Stored items:
--------------------

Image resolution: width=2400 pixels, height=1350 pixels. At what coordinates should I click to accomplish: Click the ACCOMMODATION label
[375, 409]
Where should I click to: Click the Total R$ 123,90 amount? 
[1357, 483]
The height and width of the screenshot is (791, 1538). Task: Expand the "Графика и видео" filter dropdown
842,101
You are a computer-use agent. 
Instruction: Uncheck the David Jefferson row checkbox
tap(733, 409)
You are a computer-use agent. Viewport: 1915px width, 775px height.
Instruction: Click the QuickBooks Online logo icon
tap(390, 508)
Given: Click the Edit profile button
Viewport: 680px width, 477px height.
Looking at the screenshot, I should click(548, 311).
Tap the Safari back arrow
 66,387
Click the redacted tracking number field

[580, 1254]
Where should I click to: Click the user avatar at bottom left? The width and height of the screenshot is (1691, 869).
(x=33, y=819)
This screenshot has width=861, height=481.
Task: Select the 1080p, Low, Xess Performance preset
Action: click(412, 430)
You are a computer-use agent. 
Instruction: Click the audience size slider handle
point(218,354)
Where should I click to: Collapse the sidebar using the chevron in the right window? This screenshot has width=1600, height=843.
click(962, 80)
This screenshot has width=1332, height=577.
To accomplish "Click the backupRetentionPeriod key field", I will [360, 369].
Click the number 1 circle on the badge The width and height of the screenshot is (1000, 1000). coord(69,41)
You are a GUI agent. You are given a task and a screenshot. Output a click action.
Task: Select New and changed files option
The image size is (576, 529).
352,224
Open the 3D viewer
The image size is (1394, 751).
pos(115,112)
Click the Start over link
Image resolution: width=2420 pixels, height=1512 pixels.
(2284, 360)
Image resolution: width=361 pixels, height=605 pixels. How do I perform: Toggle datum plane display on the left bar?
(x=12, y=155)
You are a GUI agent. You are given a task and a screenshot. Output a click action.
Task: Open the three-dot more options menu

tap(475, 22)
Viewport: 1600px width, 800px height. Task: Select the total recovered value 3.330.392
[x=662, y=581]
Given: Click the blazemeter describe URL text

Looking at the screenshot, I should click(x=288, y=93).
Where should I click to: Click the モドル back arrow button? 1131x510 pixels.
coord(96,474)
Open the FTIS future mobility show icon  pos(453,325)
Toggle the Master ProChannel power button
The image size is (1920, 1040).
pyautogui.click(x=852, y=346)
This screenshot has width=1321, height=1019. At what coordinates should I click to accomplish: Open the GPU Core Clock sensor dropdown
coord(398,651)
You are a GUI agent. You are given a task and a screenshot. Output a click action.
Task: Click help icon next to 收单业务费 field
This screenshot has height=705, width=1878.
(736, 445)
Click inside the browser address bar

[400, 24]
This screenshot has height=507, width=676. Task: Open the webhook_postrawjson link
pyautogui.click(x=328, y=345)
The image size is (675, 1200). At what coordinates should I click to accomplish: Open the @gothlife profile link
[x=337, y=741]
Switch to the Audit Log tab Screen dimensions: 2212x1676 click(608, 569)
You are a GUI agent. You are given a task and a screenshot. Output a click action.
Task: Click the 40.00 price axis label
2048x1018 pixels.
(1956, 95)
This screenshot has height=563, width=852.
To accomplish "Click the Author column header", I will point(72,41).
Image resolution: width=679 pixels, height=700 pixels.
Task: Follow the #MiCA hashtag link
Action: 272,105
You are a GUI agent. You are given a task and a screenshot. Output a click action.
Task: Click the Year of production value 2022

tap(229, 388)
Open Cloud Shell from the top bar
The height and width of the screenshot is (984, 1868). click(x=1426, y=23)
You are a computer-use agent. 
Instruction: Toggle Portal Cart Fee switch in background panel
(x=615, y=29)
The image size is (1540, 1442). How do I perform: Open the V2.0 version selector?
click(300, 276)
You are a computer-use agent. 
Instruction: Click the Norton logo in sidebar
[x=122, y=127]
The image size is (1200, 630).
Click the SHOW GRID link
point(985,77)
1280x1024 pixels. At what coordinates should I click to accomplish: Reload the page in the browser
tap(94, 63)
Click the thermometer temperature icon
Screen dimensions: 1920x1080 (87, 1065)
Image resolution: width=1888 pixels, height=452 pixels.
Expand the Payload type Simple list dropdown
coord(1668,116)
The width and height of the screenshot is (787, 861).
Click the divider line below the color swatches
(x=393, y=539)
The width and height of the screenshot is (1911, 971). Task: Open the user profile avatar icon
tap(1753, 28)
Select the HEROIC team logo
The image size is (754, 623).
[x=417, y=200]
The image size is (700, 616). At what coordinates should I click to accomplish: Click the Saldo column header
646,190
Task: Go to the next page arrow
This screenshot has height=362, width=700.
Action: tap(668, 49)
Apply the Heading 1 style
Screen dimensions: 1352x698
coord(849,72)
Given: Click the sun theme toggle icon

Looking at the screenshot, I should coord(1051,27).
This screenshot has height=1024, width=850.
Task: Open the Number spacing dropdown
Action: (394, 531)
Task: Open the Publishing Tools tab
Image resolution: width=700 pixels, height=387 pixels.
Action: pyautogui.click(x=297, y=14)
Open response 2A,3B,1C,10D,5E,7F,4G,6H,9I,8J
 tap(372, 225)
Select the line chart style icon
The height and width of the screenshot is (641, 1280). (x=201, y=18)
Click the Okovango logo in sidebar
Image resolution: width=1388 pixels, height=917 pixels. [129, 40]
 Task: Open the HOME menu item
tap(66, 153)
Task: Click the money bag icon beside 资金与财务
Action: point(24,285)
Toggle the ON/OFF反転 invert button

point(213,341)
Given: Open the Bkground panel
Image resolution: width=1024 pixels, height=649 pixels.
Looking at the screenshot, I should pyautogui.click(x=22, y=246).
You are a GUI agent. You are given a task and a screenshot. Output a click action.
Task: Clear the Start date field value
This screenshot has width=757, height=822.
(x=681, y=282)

--------------------

Which lines above hold the string "next"? Please copy all of them.

Exercise response:
Task: Click help icon next to 收单业务费 field
Task: Go to the next page arrow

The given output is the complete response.